[PVE-User] Ceph: PANIC or DON'T PANIC? ;-)

Mon Nov 28 13:45:24 CET 2016

Hi Marco,

On 11/28/2016 01:05 PM, Marco Gaiarin wrote:
> 
> A very strange saturday evening. Hardware tooling, hacking, caffeine,
> ...
> 
> I'm still completing my CEPH storage cluster (now 2 node storage,
> waiting to add the third), but is it mostly ''on production''.
> So, after playing with server for some month, saturday i've shut down
> all the cluster, setup all the cables, switches, UPS, ... in a more
> decent and stable way.
> 
> To simulate a hard power outgage, i've not set the noout and nodown
> flags.
> 
> 
> After that, i've powered up all the cluster (first the 2 ceph storage
> node, after the 2 pve host nodes) and i've hit the first trouble:
> 
> 	2016-11-26 18:17:29.901353 mon.0 10.27.251.7:6789/0 1218 : cluster [INF] HEALTH_WARN; clock skew detected on mon.1, mon.2; 1 mons down, quorum 0,1,2 0,1,2; Monitor clock skew detected 
> 
> The trouble came from the fact that... my NTP server was on a VM, and
> despite the fact that the status was only 'HEALTH_WARN', i cannot
> access anymore the storage.

What did the full ceph status show?
Did you add all the monitors to your storage config in proxmox?
A client is speaking to the monitor first to get the proper maps and then connects to the OSDs.
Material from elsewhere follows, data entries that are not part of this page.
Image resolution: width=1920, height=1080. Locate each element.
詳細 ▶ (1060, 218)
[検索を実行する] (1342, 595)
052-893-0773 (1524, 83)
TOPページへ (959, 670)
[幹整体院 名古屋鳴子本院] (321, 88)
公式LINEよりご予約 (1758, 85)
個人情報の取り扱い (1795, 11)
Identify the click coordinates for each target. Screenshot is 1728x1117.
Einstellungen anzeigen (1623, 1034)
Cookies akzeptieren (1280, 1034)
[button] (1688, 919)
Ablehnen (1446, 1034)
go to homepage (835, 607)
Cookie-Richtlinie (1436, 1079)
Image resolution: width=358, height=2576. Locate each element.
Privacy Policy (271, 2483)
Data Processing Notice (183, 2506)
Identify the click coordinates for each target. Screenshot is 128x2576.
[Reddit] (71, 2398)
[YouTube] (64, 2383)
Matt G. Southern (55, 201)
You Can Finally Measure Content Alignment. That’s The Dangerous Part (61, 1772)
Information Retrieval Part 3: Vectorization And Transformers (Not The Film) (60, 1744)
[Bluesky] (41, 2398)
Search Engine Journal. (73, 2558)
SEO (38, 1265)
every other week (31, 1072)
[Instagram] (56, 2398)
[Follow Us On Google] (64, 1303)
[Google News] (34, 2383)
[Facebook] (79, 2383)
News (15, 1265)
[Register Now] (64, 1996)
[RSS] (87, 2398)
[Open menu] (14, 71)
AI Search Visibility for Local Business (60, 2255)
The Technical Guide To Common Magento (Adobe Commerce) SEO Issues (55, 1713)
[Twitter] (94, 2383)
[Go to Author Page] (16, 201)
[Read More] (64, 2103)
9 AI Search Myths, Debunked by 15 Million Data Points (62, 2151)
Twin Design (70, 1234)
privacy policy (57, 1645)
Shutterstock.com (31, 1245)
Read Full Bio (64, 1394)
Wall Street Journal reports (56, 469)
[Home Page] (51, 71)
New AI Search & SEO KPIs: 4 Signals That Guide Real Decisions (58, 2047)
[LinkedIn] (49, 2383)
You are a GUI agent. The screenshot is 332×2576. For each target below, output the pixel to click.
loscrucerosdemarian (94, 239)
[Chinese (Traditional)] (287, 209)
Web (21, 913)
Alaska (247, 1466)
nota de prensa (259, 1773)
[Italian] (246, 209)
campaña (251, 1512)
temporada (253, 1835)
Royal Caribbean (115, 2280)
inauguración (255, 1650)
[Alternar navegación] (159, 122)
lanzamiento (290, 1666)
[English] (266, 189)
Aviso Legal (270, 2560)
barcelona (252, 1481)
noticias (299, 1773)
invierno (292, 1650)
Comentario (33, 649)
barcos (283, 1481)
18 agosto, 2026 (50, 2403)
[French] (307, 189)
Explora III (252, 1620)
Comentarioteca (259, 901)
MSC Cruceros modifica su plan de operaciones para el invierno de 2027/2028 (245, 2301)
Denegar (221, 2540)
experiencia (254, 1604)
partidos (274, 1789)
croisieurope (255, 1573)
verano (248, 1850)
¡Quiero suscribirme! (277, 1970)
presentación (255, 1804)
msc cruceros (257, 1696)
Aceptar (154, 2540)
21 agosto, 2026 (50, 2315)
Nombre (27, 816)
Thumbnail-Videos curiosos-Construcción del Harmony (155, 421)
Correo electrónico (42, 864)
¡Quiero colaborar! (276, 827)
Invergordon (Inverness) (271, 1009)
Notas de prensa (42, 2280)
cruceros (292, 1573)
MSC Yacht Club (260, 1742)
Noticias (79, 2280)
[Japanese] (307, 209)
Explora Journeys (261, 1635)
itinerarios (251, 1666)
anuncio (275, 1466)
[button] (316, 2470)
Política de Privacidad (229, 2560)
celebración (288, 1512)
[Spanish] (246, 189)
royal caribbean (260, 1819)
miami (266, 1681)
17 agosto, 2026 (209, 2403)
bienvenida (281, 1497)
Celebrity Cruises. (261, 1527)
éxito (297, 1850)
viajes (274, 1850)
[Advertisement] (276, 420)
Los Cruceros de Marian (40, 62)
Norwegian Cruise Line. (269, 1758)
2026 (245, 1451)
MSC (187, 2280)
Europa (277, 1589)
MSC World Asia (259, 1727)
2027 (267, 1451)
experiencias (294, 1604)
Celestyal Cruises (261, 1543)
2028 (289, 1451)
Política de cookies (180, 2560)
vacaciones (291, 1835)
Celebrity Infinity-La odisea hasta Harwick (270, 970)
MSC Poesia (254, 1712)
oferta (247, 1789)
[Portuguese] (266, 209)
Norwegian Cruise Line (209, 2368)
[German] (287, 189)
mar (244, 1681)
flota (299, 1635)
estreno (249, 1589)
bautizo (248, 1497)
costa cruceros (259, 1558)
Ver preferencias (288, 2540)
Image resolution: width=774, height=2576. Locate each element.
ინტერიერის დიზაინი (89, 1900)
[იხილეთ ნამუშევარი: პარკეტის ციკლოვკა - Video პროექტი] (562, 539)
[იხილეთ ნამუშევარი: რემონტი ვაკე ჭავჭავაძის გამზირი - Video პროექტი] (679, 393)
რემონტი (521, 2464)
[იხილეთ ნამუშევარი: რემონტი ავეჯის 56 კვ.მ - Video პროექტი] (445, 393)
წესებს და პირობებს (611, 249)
The storage would not be
available if you only have one monitor configured on the storage tab in proxmox and that mon would be not avialable (eg.
1 mons down).

Did you configure timesyncd properly?
On reboot the time has to be synced by the host, so all ceph hosts share the same time. The ceph map updates require the
proper time, so every host knows which map is the current one.

> 
> I've solved adding more NTP server from other sites, and after some
> time the cluster go OK:
> 
> 	2016-11-26 19:11:33.343818 mon.0 10.27.251.7:6789/0 1581 : cluster [INF] HEALTH_OK
> 
> and here the panic start.
> 
> 
> PVE interface report the Ceph cluster OK, report correctly all the stuffs
> (mon, osd, pools, pool usage, ...) but data cluster was not accessible:
> 
>  a) if i try to move a disk, reply with something like 'no available'.
> 
>  b) if i try to start VMs, they stalls...
> 
> The only strange things on log was that there's NO pgmap update, like
> before:
> 
> 	2016-11-26 16:59:31.588695 mon.0 10.27.251.7:6789/0 2317560 : cluster [INF] pgmap v2410540: 768 pgs: 768 active+clean; 936 GB data, 1858 GB used, 7452 GB / 9310 GB avail; 13569 kB/s rd, 2731 kB/s wr, 565 op/s
> 
> but really, on panic, i've not noted that.
> 
> 
> After some tests, i've finally do the right thing.
> 
>  1) i've set the noout and nodown flags.
> 
>  2) i've rebooted the ceph nodes, one by one.
> 
> After that, all the cluster start. VMs that was on stalls, immediately
> start.
> 
> 
> After that, i've understood that NTP is a crucial service for ceph, so
> it is needed to have a pool of servers. Still, i'm not sure this was
> the culprit.
> 
> 
> The second thing i've understood is that Ceph react badly to a total
> shutdown. In a datacenter this is probably acceptable.
> 
> I don't know if it is my fault, or at least there's THE RIGTH WAY to
> start a Ceph cluster from cold metal...
> 
> 
> Thanks.
> 

-- 
Cheers,
Alwin